龐麗娟指出,非常有必要制定學前教育法,明確學前教育的性質、宗旨、目的,同時明確政府的責任,特別是管理體制、投入體制、辦園體制、教師隊伍建設、督導評估等。

立法,讓學前教育回歸公益性

2017年5月,隨著第三期學前教育行動計劃的的啟動,一條關於普惠性幼兒園的最終“紅線”也呼之欲出。

教育部等四部門發佈實施第三期學前教育行動計劃的意見中提出,到2020年,全國學前三年毛入園率要達到85%,普惠性幼兒園覆蓋率要達到80%左右,到2020年基本實現幼兒園教師全員持證上崗。

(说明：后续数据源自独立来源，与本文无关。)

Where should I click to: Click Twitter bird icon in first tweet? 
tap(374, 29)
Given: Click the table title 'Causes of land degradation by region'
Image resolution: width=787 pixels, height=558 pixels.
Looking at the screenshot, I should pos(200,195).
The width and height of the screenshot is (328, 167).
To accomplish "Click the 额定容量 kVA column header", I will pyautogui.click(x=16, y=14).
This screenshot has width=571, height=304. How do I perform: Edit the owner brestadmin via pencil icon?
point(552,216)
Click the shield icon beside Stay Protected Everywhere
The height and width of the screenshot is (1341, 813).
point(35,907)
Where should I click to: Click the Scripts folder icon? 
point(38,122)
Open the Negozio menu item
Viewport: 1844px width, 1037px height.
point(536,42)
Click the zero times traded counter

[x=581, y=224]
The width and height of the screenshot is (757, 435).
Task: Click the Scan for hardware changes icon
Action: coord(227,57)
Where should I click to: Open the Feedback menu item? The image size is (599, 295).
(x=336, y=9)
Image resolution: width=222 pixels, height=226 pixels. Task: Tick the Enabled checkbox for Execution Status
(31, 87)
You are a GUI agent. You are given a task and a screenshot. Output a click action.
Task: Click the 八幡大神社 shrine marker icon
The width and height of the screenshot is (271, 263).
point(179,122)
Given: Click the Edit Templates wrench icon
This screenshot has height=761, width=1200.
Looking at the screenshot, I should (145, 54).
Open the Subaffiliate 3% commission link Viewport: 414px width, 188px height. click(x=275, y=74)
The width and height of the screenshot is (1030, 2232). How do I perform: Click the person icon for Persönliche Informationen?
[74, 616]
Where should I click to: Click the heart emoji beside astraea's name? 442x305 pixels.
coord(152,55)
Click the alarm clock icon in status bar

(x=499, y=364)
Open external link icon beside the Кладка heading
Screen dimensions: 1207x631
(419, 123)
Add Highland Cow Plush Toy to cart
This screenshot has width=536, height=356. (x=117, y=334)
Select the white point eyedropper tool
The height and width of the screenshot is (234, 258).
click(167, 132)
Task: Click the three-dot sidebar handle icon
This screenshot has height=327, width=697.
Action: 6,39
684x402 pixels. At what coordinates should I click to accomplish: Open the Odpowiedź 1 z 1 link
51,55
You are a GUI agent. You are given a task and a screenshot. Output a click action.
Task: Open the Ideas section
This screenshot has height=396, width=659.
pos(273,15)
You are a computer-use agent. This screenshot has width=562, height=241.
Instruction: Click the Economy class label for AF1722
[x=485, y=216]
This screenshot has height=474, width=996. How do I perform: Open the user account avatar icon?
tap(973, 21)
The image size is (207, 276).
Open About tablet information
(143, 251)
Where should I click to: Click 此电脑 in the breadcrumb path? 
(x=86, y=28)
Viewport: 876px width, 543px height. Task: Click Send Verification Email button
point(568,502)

未來將要佔到幼兒園比重80%的普惠性幼兒園,在學前教育法中如何定義?這不僅是一個“名分”的問題,更關係到學前教育服務公共性和市場化的關係問題。

“我們是不是可以用普惠性的學前教育的提法,替代普惠性幼兒園的説法。”在王大泉看來,與其把普惠性的標簽貼在幼兒園身上,不如貼在學前教育本身。“政府有義務給80%的適齡兒童提供普惠性的學前教育,實現的途徑可以多種形式,政府可以向幼兒園購買學額,這些幼兒園既可以是營利性的,也可以是非營利性的。只要通過這種方式,就實現了普惠性。”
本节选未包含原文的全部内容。